- _PROBLEM_:
In the records below, arrange the stretch from the line containing "Click callout marker number 4" through the line containing "[x=109, y=223]" as a JSON list of strings, one string per line and with blank lines omitted.

- _MATERIAL_:
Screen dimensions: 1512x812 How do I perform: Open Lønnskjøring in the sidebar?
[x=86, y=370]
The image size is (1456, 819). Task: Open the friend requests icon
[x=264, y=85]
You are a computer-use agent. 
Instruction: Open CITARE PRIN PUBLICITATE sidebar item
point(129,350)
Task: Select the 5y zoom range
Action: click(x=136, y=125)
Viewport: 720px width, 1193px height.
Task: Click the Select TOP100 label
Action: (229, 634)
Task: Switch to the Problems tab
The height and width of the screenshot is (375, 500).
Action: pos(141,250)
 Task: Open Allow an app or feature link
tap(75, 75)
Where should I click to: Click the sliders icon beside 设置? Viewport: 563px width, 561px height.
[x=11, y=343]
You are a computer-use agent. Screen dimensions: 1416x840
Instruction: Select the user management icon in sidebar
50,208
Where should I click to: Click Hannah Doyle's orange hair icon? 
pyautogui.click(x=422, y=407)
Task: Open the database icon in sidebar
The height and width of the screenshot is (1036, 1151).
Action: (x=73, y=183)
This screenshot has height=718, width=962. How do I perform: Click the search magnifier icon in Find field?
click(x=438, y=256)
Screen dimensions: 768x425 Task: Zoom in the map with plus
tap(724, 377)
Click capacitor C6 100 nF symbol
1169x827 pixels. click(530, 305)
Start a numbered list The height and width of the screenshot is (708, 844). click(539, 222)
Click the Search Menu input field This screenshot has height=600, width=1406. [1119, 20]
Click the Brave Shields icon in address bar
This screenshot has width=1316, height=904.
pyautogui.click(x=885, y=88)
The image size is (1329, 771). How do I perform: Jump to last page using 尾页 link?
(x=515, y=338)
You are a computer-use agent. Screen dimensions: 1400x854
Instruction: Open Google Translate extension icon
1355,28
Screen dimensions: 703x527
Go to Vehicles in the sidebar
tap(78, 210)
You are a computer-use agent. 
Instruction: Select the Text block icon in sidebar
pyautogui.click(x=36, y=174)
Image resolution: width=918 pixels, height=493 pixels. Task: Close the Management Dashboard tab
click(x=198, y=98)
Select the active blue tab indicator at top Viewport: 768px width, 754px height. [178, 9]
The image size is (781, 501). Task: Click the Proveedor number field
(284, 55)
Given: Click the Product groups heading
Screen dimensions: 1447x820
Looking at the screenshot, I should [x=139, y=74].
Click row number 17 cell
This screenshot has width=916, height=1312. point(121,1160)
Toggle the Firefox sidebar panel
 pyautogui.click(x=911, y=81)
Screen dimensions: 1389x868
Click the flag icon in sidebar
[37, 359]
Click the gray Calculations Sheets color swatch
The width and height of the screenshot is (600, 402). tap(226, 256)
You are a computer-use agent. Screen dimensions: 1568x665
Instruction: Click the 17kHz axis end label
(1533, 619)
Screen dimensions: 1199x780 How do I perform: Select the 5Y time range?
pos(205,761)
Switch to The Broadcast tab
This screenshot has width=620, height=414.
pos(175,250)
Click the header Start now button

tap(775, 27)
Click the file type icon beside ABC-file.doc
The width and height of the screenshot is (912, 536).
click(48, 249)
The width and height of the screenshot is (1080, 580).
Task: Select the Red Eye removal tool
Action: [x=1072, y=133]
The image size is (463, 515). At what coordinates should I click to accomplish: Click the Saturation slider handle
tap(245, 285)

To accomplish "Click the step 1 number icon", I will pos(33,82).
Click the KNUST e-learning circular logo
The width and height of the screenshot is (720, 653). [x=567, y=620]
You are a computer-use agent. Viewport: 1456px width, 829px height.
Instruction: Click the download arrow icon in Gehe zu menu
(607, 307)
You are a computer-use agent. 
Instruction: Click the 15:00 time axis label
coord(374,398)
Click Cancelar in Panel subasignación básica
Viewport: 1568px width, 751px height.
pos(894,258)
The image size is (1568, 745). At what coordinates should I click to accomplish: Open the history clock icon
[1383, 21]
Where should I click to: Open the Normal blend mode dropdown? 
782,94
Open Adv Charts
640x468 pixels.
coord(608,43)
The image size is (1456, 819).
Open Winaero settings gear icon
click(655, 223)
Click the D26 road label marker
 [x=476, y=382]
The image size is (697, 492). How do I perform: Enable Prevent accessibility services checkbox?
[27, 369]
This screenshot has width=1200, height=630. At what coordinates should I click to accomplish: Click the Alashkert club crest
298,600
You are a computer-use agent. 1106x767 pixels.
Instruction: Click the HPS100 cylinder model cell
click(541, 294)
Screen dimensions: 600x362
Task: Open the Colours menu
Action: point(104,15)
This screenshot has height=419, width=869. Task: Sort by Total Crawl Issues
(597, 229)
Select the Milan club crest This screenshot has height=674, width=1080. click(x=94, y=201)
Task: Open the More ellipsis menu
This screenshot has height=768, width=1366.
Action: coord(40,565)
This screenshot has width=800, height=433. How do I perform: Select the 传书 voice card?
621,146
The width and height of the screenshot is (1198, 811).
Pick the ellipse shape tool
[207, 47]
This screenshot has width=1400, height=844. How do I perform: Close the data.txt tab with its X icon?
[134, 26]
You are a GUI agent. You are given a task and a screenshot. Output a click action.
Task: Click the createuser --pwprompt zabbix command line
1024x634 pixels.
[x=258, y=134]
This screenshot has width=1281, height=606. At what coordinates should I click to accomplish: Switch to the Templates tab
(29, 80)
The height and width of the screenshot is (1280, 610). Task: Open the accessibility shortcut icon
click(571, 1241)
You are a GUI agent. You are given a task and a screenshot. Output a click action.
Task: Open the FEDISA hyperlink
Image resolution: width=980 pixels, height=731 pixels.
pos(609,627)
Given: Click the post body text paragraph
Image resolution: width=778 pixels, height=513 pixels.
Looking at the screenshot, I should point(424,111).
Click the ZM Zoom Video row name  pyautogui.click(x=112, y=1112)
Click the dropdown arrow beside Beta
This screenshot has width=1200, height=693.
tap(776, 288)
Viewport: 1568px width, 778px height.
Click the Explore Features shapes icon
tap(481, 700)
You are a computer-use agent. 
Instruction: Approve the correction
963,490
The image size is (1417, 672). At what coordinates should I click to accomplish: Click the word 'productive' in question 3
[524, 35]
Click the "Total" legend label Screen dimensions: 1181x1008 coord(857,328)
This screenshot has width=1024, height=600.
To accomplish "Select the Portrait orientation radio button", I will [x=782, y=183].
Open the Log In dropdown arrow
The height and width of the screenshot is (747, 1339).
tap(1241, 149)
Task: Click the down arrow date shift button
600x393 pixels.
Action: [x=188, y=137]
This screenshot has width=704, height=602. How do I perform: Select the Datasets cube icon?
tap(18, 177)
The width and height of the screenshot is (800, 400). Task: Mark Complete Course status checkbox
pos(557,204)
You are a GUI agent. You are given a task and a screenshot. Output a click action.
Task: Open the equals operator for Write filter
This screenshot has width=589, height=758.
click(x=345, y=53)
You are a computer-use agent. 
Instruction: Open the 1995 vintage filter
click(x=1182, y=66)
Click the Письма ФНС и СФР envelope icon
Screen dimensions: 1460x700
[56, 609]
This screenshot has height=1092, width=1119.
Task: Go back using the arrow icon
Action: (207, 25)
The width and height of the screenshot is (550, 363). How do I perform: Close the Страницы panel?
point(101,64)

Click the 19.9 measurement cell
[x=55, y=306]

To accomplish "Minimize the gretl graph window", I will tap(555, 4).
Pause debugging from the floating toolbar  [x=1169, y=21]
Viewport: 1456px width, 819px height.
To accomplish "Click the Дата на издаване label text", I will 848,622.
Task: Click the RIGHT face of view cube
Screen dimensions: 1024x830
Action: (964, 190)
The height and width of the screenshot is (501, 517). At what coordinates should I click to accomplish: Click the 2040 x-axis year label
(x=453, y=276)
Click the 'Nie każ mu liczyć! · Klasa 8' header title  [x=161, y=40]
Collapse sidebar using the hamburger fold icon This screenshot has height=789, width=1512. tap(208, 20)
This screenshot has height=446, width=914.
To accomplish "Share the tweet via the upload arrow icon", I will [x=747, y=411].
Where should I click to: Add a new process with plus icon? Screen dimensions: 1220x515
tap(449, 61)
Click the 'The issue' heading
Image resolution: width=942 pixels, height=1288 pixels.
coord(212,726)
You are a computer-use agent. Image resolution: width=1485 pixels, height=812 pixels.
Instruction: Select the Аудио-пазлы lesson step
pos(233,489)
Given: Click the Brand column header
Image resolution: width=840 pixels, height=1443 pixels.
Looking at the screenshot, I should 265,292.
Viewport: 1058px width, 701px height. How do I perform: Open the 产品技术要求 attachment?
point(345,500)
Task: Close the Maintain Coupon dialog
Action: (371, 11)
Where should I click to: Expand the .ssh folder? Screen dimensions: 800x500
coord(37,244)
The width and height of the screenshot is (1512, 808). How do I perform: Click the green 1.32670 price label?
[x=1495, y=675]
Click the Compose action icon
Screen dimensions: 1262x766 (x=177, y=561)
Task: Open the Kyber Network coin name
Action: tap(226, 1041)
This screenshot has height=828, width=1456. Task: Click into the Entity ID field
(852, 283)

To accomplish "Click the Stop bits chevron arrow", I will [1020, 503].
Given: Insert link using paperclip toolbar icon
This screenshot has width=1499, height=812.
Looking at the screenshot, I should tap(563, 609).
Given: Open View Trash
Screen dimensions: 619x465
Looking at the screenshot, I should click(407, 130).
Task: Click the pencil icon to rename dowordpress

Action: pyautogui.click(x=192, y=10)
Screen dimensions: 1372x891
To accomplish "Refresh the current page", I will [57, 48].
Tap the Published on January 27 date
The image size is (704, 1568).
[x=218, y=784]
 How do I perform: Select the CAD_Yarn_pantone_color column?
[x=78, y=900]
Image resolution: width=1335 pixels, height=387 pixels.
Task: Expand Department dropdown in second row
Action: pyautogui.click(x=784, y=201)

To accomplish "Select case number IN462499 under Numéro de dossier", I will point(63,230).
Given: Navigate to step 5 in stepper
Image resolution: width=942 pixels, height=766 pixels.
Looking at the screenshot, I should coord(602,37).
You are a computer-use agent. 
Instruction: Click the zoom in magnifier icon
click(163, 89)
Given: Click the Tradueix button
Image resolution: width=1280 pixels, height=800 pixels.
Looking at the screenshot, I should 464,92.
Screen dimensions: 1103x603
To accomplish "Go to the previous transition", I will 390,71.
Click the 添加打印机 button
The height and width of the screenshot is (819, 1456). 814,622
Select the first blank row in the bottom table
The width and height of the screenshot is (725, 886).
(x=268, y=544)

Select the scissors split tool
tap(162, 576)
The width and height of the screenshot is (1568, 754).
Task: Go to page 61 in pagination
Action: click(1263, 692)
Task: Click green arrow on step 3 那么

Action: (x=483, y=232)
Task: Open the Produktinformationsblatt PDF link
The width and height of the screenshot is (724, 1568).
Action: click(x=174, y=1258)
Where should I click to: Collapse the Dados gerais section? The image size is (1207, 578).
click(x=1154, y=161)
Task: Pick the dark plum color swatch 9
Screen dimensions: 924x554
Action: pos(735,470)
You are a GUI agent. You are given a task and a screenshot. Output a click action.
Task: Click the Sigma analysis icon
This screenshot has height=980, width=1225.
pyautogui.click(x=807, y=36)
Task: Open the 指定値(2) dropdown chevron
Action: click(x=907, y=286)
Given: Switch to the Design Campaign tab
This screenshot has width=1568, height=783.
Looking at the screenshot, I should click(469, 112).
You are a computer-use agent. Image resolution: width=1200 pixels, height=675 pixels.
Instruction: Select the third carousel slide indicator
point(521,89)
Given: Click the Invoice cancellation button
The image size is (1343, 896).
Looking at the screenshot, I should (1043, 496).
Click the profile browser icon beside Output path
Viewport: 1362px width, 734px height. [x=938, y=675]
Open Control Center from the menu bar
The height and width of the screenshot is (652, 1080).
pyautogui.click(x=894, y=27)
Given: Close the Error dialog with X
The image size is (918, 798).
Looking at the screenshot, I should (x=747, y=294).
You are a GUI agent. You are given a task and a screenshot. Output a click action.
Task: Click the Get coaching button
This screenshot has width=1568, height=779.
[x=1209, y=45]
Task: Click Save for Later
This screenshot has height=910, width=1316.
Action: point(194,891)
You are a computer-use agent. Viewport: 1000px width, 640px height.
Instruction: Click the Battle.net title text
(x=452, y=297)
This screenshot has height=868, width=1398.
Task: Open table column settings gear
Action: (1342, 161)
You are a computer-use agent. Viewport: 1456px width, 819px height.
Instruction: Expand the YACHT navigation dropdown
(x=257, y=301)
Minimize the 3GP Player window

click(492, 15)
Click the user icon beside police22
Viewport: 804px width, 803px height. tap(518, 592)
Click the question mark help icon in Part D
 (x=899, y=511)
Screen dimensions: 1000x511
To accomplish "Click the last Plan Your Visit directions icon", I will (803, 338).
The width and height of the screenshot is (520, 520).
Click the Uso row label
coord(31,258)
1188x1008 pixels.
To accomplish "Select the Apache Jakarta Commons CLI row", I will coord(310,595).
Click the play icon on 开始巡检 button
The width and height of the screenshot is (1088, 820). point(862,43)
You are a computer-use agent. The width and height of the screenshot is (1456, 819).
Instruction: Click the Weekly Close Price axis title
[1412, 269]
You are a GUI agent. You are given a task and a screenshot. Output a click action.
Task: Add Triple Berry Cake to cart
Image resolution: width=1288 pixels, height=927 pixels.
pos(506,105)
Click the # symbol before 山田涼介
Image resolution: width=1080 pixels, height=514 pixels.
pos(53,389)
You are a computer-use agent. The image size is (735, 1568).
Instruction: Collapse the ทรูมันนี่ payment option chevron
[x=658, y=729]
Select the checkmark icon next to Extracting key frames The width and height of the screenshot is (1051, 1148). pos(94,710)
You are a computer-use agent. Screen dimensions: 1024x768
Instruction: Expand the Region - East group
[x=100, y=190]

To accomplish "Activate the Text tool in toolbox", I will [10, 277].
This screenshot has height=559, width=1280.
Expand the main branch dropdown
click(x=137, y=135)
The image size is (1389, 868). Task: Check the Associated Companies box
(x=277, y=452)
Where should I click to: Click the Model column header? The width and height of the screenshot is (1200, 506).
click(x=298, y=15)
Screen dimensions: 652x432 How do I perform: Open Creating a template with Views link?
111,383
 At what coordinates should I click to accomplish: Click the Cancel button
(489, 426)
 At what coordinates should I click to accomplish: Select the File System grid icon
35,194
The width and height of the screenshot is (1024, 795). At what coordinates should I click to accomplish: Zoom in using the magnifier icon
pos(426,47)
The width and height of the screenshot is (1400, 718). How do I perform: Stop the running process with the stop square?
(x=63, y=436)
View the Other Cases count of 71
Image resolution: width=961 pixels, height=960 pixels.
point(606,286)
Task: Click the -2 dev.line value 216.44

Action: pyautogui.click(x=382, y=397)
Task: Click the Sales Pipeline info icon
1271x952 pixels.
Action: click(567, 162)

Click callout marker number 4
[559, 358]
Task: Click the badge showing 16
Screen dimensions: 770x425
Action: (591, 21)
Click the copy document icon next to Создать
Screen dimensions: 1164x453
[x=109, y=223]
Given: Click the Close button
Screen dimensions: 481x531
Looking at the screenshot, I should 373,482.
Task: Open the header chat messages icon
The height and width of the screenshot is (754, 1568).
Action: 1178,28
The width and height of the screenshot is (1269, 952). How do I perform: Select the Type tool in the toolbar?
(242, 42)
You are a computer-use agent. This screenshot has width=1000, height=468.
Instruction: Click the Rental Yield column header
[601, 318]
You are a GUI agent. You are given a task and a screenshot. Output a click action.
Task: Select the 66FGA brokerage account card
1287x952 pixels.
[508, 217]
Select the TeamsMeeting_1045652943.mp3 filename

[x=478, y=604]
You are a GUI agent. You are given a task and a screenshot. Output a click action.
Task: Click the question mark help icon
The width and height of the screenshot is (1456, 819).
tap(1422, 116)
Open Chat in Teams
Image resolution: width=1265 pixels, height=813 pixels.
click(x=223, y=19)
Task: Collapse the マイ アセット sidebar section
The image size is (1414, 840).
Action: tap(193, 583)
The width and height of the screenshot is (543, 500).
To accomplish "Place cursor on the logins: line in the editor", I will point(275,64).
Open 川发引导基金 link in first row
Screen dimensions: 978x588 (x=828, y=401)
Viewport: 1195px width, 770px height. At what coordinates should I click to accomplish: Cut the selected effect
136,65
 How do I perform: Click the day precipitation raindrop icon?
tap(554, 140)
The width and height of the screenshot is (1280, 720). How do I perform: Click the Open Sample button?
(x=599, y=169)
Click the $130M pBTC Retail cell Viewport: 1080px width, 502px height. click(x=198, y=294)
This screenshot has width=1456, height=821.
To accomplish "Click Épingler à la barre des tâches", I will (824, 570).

- _RESPONSE TO THIS TASK_:
[
  "Click callout marker number 4",
  "[559, 358]",
  "Task: Click the badge showing 16",
  "Screen dimensions: 770x425",
  "Action: (591, 21)",
  "Click the copy document icon next to Создать",
  "Screen dimensions: 1164x453",
  "[x=109, y=223]"
]